Received 31 December 2015; accepted 12 April 2016; published 15 April 2016
Electro-spinning is a best way of producing fibers in nano and micro size scale. A polymer solution is fed through a syringe with a metal needle. A high voltage is connected between the needle and a grounded collector, creating an electric field in which the fiber is immensely stretched upon its way to collector. The stretching together with evaporation of the solvent renders fibers in nano to micro size to be collected on the collector.

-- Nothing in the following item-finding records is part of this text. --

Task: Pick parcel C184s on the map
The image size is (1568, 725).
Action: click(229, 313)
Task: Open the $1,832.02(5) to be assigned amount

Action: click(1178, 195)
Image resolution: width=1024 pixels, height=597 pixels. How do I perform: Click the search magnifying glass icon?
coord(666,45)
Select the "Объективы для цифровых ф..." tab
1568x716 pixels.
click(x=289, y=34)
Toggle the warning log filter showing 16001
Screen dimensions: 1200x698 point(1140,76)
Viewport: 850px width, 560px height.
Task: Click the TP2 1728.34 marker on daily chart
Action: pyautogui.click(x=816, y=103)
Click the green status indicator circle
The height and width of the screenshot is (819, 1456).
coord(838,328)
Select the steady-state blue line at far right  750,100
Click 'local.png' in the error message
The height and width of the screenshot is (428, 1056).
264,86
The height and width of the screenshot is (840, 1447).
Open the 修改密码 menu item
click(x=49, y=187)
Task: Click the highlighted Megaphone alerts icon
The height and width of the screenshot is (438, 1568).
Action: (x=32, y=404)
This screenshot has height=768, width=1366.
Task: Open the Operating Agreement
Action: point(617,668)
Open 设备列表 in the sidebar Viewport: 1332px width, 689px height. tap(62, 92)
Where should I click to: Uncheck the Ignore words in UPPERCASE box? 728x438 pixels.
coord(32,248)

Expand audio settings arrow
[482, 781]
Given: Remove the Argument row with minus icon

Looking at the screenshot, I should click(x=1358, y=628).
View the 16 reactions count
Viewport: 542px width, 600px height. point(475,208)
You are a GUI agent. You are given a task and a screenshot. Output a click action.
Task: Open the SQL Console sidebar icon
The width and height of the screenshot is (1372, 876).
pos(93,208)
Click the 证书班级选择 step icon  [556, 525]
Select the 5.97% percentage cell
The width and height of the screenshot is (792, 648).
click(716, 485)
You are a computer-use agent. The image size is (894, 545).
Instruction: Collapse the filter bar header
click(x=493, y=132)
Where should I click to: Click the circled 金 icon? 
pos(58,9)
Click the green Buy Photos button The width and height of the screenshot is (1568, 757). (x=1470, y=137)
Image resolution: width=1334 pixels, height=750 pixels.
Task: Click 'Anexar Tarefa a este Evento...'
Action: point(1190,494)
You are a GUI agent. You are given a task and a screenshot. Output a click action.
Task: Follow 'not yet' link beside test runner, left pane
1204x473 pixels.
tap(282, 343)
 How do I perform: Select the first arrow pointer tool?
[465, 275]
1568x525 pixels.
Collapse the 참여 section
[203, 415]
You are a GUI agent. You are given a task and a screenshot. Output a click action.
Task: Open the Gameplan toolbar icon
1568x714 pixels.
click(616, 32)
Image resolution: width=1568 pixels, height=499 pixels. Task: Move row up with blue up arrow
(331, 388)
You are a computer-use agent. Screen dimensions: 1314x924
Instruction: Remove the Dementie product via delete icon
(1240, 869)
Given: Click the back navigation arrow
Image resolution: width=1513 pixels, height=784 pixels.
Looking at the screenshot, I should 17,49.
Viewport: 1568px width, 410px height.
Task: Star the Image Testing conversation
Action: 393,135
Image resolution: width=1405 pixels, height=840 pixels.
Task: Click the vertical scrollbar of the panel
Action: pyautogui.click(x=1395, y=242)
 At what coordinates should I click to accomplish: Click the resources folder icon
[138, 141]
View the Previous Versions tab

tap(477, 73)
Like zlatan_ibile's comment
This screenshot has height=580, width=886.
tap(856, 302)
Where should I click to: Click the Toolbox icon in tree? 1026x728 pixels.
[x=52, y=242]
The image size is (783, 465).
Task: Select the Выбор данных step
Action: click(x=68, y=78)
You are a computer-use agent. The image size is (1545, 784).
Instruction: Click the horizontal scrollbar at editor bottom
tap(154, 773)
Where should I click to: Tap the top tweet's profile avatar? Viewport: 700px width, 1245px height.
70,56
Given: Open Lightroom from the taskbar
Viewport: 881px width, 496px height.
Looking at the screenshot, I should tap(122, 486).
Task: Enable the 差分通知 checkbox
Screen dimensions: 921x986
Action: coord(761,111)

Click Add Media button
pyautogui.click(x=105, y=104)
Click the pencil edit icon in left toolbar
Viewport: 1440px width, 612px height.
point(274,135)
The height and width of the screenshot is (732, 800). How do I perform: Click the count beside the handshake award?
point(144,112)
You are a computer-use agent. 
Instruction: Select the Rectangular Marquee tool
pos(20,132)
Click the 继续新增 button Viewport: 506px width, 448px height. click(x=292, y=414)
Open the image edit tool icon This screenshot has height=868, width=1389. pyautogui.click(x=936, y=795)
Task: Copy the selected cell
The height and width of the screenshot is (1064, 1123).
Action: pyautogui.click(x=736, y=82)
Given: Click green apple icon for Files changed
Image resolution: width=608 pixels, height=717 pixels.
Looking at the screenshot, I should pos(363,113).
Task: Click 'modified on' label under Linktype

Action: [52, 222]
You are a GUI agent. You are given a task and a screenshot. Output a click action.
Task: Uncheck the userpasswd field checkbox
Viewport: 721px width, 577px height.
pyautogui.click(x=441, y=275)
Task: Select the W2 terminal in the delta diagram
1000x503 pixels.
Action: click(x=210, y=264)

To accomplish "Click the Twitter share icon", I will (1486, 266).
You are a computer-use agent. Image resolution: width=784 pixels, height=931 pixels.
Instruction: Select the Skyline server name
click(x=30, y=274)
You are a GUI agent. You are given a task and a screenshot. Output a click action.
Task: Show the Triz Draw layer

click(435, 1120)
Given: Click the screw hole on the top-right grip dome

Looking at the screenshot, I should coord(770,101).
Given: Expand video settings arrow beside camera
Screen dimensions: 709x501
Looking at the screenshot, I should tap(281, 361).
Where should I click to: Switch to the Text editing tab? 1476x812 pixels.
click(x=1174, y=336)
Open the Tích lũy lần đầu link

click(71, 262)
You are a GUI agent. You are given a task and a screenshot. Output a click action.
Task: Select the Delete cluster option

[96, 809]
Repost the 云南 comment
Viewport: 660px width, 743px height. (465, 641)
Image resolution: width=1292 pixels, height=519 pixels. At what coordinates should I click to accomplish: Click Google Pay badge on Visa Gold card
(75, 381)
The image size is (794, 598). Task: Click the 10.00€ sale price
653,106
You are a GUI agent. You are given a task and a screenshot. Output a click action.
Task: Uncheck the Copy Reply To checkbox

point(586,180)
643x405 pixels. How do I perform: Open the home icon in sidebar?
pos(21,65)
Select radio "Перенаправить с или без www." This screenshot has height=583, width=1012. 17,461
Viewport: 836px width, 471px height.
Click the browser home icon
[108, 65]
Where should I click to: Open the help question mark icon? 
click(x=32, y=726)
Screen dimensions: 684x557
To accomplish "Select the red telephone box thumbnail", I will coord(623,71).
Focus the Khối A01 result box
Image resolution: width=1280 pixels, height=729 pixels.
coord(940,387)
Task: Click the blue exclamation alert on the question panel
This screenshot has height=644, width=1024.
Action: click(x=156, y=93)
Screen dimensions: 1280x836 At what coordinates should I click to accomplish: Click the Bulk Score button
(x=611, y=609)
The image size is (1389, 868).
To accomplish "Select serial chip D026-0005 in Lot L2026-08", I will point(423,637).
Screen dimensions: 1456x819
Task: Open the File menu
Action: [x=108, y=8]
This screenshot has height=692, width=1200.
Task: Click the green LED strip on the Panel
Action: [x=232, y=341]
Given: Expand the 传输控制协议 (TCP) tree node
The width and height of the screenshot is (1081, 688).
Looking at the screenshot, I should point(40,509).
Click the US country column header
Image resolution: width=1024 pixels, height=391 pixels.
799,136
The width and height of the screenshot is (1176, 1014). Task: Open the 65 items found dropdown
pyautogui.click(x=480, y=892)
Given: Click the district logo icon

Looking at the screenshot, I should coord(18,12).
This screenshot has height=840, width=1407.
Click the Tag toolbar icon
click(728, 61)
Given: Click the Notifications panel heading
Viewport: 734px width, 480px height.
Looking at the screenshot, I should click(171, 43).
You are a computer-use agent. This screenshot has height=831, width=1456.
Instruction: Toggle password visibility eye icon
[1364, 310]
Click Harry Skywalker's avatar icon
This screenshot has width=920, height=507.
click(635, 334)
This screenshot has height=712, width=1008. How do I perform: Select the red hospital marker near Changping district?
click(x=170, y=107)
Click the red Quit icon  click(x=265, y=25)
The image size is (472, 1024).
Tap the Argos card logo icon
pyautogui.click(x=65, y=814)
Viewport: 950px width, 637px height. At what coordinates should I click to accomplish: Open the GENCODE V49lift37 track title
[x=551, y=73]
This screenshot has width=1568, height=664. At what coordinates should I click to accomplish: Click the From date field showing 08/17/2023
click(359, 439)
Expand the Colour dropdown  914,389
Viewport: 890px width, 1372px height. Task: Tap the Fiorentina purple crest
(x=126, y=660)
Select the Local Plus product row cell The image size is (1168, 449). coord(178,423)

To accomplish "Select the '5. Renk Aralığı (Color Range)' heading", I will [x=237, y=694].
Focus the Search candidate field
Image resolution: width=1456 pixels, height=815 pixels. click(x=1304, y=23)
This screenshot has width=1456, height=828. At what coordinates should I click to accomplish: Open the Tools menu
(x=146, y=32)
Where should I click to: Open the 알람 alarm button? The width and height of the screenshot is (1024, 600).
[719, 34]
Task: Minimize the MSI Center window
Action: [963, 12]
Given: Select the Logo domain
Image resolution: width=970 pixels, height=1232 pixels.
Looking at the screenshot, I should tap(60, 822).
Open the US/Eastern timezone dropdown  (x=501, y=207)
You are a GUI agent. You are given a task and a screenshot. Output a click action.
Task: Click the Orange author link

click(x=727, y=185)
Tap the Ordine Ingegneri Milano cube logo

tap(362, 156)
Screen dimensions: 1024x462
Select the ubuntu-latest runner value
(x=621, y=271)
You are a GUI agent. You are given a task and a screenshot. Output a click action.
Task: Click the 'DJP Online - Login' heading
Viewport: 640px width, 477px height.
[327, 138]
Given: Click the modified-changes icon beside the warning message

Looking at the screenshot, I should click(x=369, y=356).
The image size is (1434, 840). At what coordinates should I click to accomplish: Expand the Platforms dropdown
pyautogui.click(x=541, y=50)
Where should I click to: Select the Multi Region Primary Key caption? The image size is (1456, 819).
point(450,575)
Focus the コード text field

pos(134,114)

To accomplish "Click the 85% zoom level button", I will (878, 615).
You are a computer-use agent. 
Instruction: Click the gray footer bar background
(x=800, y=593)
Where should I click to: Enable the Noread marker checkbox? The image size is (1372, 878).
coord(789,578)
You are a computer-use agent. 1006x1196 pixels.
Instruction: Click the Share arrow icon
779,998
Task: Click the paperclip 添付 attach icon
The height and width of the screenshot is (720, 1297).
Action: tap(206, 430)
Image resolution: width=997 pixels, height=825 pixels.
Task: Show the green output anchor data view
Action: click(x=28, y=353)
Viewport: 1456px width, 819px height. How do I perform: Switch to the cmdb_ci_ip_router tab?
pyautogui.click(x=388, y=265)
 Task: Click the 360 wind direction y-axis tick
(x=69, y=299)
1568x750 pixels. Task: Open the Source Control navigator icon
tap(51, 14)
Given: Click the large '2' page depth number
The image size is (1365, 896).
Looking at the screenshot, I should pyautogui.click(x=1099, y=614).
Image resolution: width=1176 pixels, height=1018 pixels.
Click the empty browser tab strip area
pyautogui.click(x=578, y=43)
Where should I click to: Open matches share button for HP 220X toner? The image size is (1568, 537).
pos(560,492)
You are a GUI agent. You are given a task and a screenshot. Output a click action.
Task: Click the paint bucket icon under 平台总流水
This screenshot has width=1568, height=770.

Applications of the nanofibers are sound absorption, filters, sensors and biomedicine.
1.1. Factors Are Affecting Electro-Spinning Process
Viscosity, pressure of the pump, distance between plate and needle, the electric field, type of fiber and solution, temperature, different kind of plate, drying the fabric after fabrication  .
1.2. Key Dimensions
Polymeric nano-fibers: 50 nm to 1 micro; blood cell: 5 micro; human hair: 20 - 30 micro  .
1.3. Remarkable Features
1) Technological Motivation;
2) High surface area per unit mass;
3) (diam. of 100 nm - 1000 m2/g);
4) Small and specific pore size;
5) Extremely long length (kilometers);
6) 3D continuous structures (unlike CNT, nanorods);
7) High axial strength combined with extreme flexibility;
8) Mixture of polymers is feasible;
9) Alignment of nanofibers (nanotubes & nanowires) is feasible;
10) Nanoparticles can be encapsulated;
11) Variety of cross-sectional shapes & sizes;
12) Various routes for functionalization ( PVD, CVD etc.);
13) Cost effective top-down nanomanufacturing process (compared to bottom up)  .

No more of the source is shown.